Third-gen sequencing is more interesting to me, so I’ll talk about that and skip second-gen, though I feel a bit bad (not really). This type of sequencing has absolutely no semblance to 1st-gen (Dideoxy sequencing).

SMRT Sequencing

SMRT stands for Single-Molecule Real-Time sequencing.

The contraption used for sequencing consists of a DNA polymerase attached to the bottom of zero-mode waveguides (very small wells), approximately 100 nm in diameter. A strand of ssDNA is then passed into the well, along with dNTP-fl (fluorophore-labeled dNTPs). From the bottom of the well, an excitatory wavelength is shot out, so when the ssDNA incorporates the dNTP-fl as its daughter strand, a wavelength of light is emitted specific to the nucleotide, allowing for sequencing.
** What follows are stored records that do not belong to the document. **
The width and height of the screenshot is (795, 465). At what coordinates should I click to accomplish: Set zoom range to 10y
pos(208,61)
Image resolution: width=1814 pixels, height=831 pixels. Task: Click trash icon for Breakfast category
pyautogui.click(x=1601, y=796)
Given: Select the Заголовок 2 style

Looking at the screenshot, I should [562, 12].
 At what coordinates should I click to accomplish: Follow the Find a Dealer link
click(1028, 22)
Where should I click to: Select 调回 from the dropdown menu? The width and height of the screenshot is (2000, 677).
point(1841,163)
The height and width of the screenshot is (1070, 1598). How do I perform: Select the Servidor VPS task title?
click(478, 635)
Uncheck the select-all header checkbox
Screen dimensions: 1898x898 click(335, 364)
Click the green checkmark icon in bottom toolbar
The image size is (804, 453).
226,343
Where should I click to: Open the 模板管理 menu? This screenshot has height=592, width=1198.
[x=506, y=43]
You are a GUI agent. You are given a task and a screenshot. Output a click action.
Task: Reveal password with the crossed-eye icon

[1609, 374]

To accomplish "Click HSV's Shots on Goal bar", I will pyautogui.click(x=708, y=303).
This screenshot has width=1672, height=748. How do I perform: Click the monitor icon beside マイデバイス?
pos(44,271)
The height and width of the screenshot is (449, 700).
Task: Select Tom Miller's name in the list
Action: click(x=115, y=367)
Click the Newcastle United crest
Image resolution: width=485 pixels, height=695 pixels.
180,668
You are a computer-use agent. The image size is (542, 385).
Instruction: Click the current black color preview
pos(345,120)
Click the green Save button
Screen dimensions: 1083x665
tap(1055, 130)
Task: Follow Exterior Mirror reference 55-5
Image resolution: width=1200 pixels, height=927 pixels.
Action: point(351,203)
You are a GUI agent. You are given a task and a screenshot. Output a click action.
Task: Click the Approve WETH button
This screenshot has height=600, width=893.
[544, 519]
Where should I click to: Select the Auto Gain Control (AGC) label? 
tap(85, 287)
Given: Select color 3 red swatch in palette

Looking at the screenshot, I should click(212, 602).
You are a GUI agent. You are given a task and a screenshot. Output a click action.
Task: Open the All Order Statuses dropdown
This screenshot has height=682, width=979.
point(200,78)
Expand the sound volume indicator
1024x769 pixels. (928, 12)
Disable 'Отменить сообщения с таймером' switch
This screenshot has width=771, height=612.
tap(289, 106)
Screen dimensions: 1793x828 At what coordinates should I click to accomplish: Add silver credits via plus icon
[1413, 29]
It helps to have the zero-mode waveguide so small to dampen any background noise.

Note that if you are passing a linear sequence of DNA through the ZMW, the accuracy tends to be pretty low. Instead, adaptors are added to the ends of the DNA to make the fragment of DNA circular. This allows for repetition of reads, increasing the depth of sequencing. You could technically just throw a linear sequence in, but accuracy goes down real fast; something like 99.9% to 87%.

Nanopore Sequencing

This is the most modern type of third-gen sequencing. The smallest version of this device can be held in your palm and be plugged into a computer. This particular piece of technology consists of a membrane with embedded nanopores, usually constructed of proteins. A voltage is applied across this polymer membrane, and a current is created in the nanopore. When an ssDNA strand passes through this nanopore, small disturbances in the current are detected. These disturbances can be discerned from each other due to the different sizes of the nitrogenous bases. A sequence can then be generated with the disturbances plotted on a graph.

An adaptor sequence is added onto the strand to improve entry into the nanopore. There’s usually a motor protein of some sort passing the ssDNA into the pore, something like helicase.

Screw Sanger for casually receiving two Nobels. I hate geniuses.